Not sure if I understood your question correctly, but if you were asking, ‘Should I be using bootstrap to compute the CIs’, then, the missing part of the question is, ‘bootstrap instead of what’, ‘more precise’ – ‘precise compared to what and in which sense’.

There are multiple ways to construct the CIs:

  1. Make an assumption about the sampling distribution of the estimator the for every sample size $n$. This is a very strong assumption; however, people have done it many times in the past: they often assume the $t$ distribution (for sample sizes at least 2). This is the classical frequentist (Fisher) inference.
  2. Assume that nothing is known anything about the sampling distribution for any given $n$, but as $n \to\infty$, you know the distribution: $n^q (\hat \theta_n - \theta_0) \xrightarrow[n\to\infty]{d} \mathcal{N}(0, V)$, where $q$ is the rate of convergence ($q=1/2$ for most parametric estimators, $q = 1/5$ or lower for non-parametric ones, $q=2/5$ for the smoothed Manski estimator etc.). Then, you just look up the table of Gaussian critical values. The problem is, estimating $V$ is sometimes non-trivial.
  3. Estimate the critical value by bootstrapping. This is where the consistency of bootstrap is required (i.e. no parameter on the boundary of the parameter space, the same rate of convergence of the original and bootstrap estimators etc. – in general, the failure of $\sup_{u\in \mathbb{R}} |\mathrm{CDF}_{\sqrt{n}(\hat\theta^*_n - \hat\theta_n)} (u) - \mathrm{CDF}_{\sqrt{n}(\hat\theta_n - \theta_0)} (u)| \xrightarrow[n\to\infty]{\mathbb{P}} 0$ (in Efron’s notation), which can happen due to a multitude of reasons).
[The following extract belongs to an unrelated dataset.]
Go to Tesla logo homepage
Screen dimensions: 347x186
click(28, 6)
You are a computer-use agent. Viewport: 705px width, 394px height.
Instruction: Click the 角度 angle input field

So if bootstrap works in the sense of the (rather technical) condition described above, then, depending on some extra conditions (such as requiring finite estimator variances), it can beat the asymptotic confidence intervals (as well as the variance estimators, $p$-values – basically, any functional of the estimator distribution) in the sense of the approximation error. Assume that $\mathbb{E} (\hat\theta_n - \theta_0)^2 < \infty$ (which rules out certain estimators, like the IV estimator that is the ratio of two Gaussians) and that the sampling distribution of $\hat\theta_n$ is symmetrical. Then, bootstrap is ‘better’ in the following sense:

$$\sup_{u\in \mathbb{R}} |\mathrm{CDF}_{\sqrt{n}(\hat\theta_n - \hat\theta_0) / \mathrm{SE} \hat\theta_n} (u) - \Phi(u)| = O(1/\sqrt{n}),$$

$$\sup_{u\in \mathbb{R}} |\mathrm{CDF}_{\sqrt{n}(\hat\theta_n^* - \hat\theta_n) / \mathrm{SE}^* \hat\theta^*_n} (u) - \mathrm{CDF}_{\sqrt{n}(\hat\theta_n - \theta_0) / \mathrm{SE} \hat\theta_n} (u)| = O_p(1/n),$$

where $\Phi$ is the CDF of the standard normal distribution.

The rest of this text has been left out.